The Semicolonial State of San Serriffe

The Semicolonial State of San Serriffe

For the famous Font Conference, still being featured on every blog and its sisters, the The Semicolonial State of San Serriffe is a worthy companion. It was posted on Strange Maps, but it premiered already 1977 in the Guardian:

The Semicolonial State of San Serriffe

Designers and advertising people should notice rather quickly … *giggle*

The Guardian is one cool newspaper. By the way — besides Ben Goldacre, A. C. Grayling, and other excellent columnists I also recommend Marina Hyde. Some of her recent columns should be nominated for best headline ever, like “Which Bits of Michael Jackson Turn 50 Today?” or “The Man Who Became the Zelig of New Labour”, as well as certain paragraphs from her brilliant “The Torch Is Passed, From Beijing Epic to London Bus Queue” about the closing ceremony of the Olympic Games 2008 in Beijing:

At times during this ceremony it felt as if London would have to prise the Olympic torch from China’s cold, dead hands.
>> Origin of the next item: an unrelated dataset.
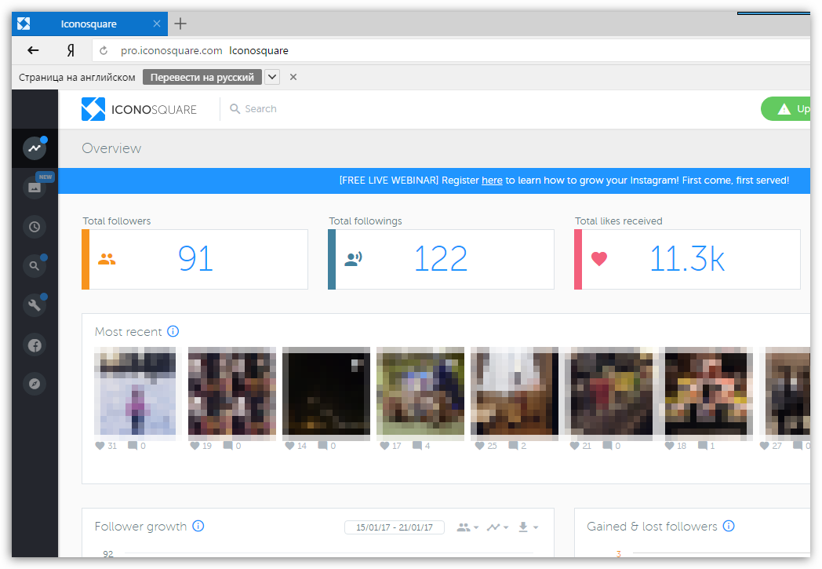Click the Перевести на русский button
822x569 pixels.
coord(202,77)
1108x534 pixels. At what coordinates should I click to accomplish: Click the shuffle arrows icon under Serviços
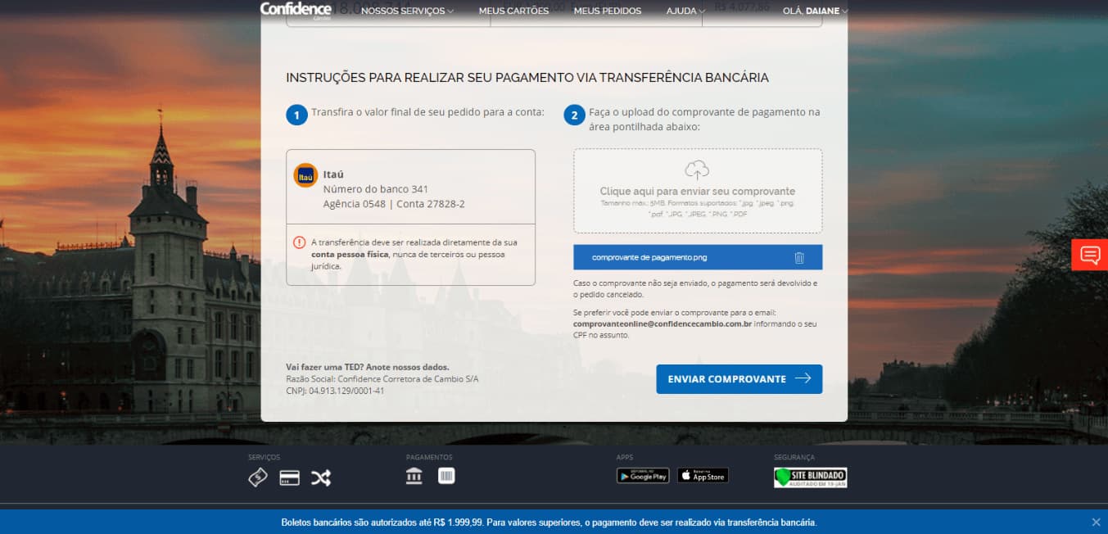(x=321, y=478)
Come to that, at no point in either the opening or the closing ceremonies would it have seemed particularly surprising if the floor of the stadium had opened and a vast superweapon had risen up, reminding all present that the Bird’s Nest is basically the Death Star with a better percussion section. […]

For a certain little city waiting in the wings, though, the closing ceremony provided something else—a chance to respond to China’s deliciously understated 16-day world domination infomercial.

When, one day, all the media-related zombie industries will have found their final resting place, the Guardian will be one of the very few newspapers I miss.